Advantageous Effects
[0019] The present invention provides the following effects and
advantages.
[0020] First, since a downmix signal may be upmixed into a
multichannel signal of 5.1 or more channels using an upmixing
parameter, and thus bit efficiency may be improved compared to a
case where the multichannel signal is encoded without change.
[0021] Second, since speaker setting is a mono or stereo format,
there is no need to downmix a reconstructed multichannel signal
after a multichannel signal of 5.1 or more channels has been
reconstructed, when the downmix signal may be decoded without
requiring an upmixing procedure, thus reducing a computational load
and complexity.
[0022] Third, since an overall phase difference (OPD) may be
calculated based on an inter-channel phase difference (IPD), there
is no need to separately transmit the OPD, thus reducing the number
of bits.
[0023] Fourth, upon generating an OPD required for upmixing,
weights are applied, and thus destructive interference effect
occurring when a phase difference between a first phase channel and
a second phase channel is approximate to 180.degree. may be
reduced.
[0024] Fifth, a phenomenon in which, if a large weight is applied
to a case where the level of a first phase channel is low,
distortion is rather increased may be prevented.

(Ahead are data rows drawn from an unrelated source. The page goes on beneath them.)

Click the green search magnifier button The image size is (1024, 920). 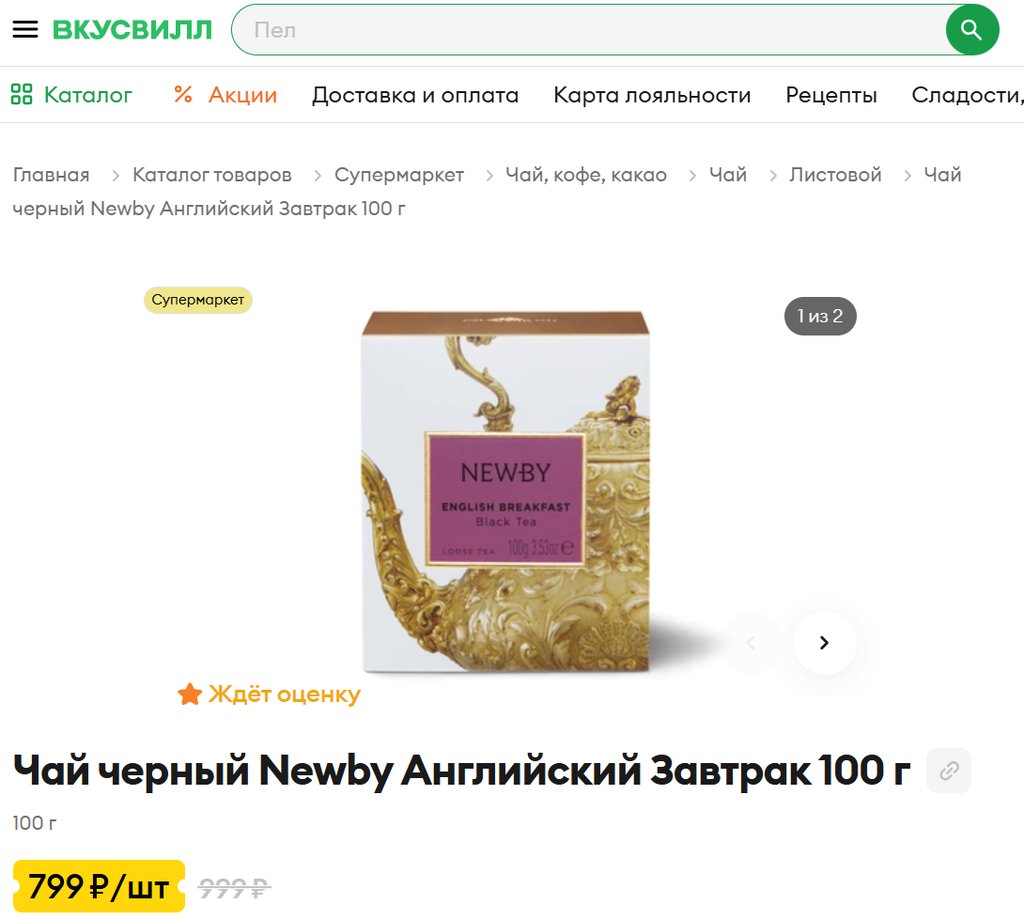(x=972, y=30)
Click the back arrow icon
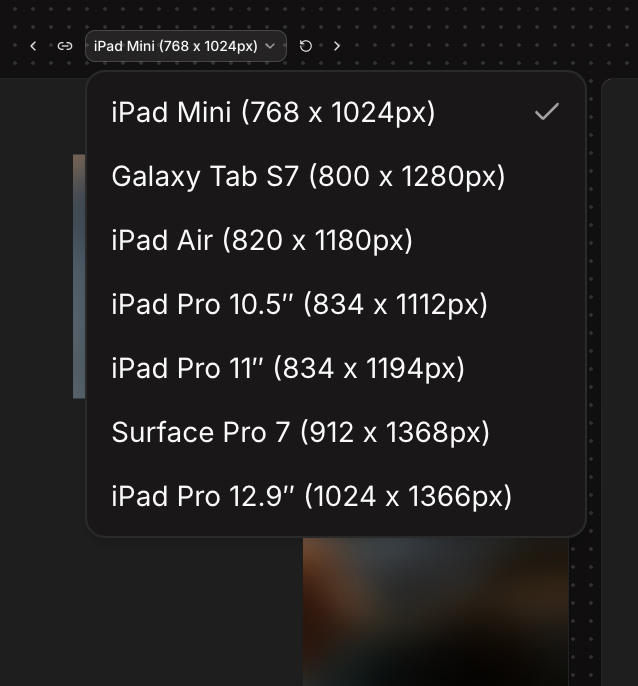The width and height of the screenshot is (638, 686). click(33, 46)
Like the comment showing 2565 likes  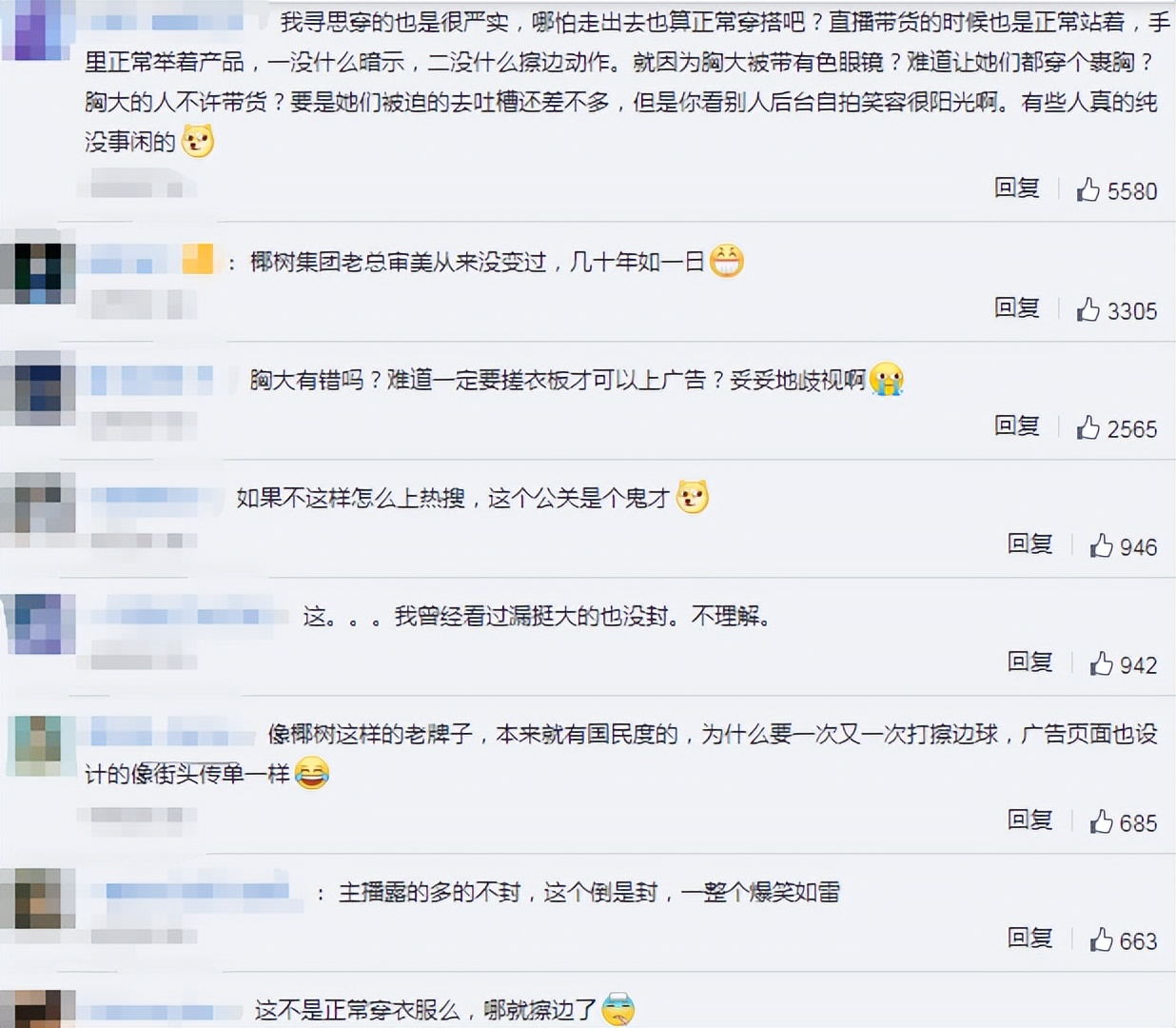tap(1088, 427)
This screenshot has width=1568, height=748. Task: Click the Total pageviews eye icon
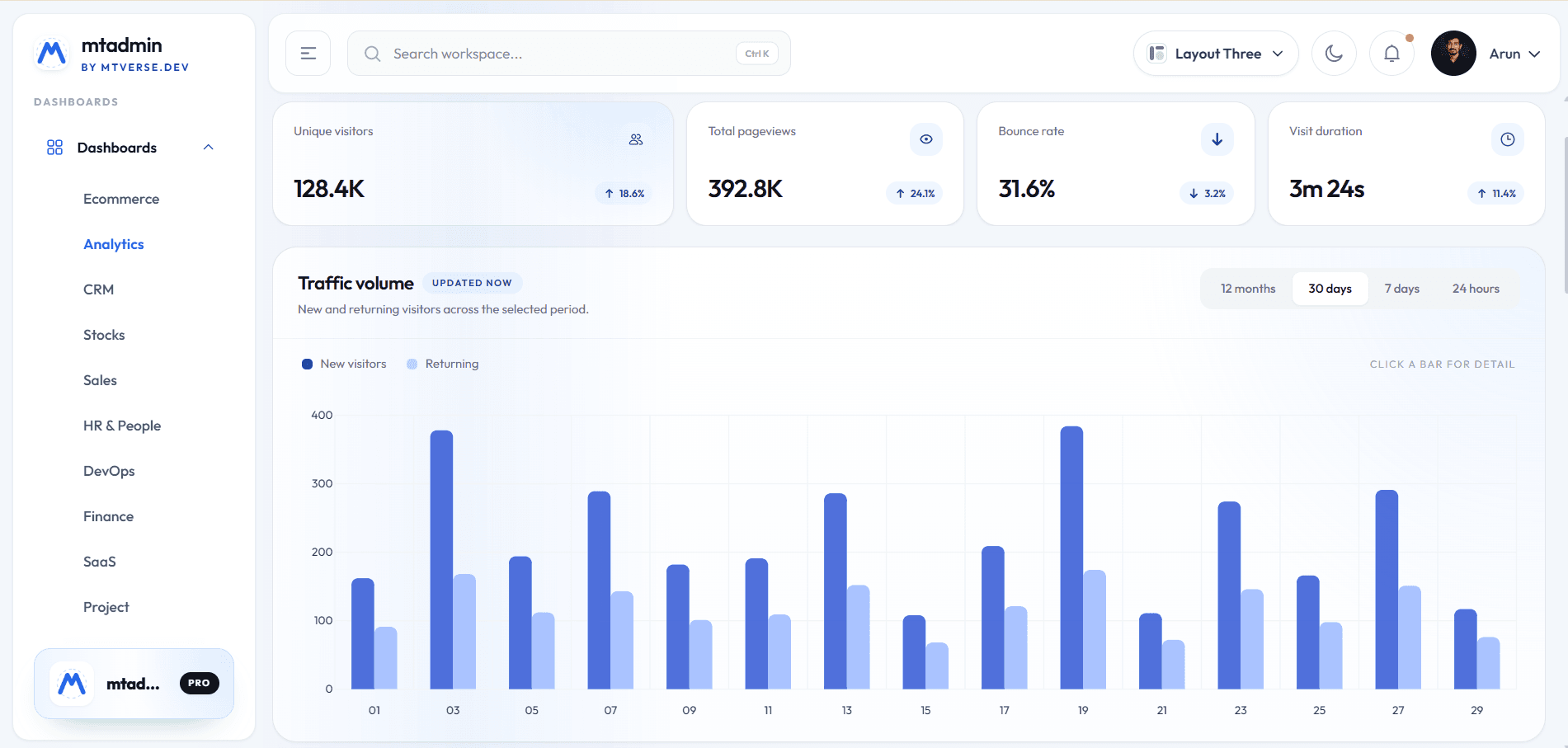[925, 139]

[0025] Sixth, a decoding unit has a scalable structure, so that the
decoding levels of bitstreams are differently set according to the
speaker setup of individual devices, thus not only increasing bit
efficiency, but also decreasing a computational load and
complexity.
DESCRIPTION OF DRAWINGS
[0026] FIG. 1 is a diagram showing viewing angles depending on the
sizes of an image (UHDTV and HDTV) at the same viewing
distance;
[0027] FIG. 2 is a diagram showing the arrangement of 22.2 channel
speakers as an example of a multichannel environment;
[0028] FIG. 3 is a diagram showing a procedure for downmixing a
multichannel signal;
[0029] FIG. 4 is a diagram showing the configuration of a decoder
according to an embodiment of the present invention;
[0030] FIG. 5 illustrates a first embodiment of the output channel
generation unit 120 of FIG. 4;
[0031] FIG. 6 illustrates a second embodiment of the output channel
generation unit 120 of FIG. 4;
[0032] FIG. 7 illustrates a third embodiment of the output channel
generation unit 120 of FIG. 4;
[0033] FIG. 8 is a detailed configuration diagram showing an
embodiment of the upmixing unit 122 of FIGS. 5 to 7;
[0034] FIG. 9 is a diagram showing a distortion phenomenon caused
by a phase difference;
[0035] FIG. 10 is a diagram showing the configuration of an encoder
and a decoder according to another embodiment of the present
invention; and
[0036] FIG. 11 is a schematic configuration diagram of a product in
which an audio signal processing device according to an embodiment
of the present invention is implemented.
BEST MODE
[0037] Hereinafter, preferred embodiments of the present invention
will be described in detail with reference to the attached
drawings. Prior to the following detailed description of the
present invention, it should be noted that the terms and words used
in the specification and the claims should not be construed as
being limited to ordinary meanings or dictionary definitions, and
the present invention should be understood to have meanings and
concepts coping with the technical spirit of the present invention
based on the principle that an inventor can appropriately define
the concepts of terms in order to best describe his or her
invention. Therefore, the embodiments described in the
specification and the configurations illustrated in the drawings
are merely preferred examples and do not exhaustively present the
technical spirit of the present invention. Accordingly, it should
be appreciated that there may be various equivalents and
modifications that can replace the embodiments and the
configurations at the time at which the present application is
filed.
[0038] The terms in the present invention may be construed based on
the following criteria, and even terms, not described in the
present specification, may be construed according to the following
gist. Coding may be construed as encoding or decoding according to
the circumstances, and information is a term encompassing values,
parameters, coefficients, elements, etc. and may be differently
construed depending on the circumstances, but the present invention
is not limited thereto.
[0039] FIG. 1 is a diagram showing viewing angles depending on the
sizes (e.g., ultra-high definition TV (UHDTV) and high definition
TV (HDTV)) of an image at the same viewing distance. With the
development of production technology of displays and an increase in
consumer demands, the size of an image is on an increasing trend.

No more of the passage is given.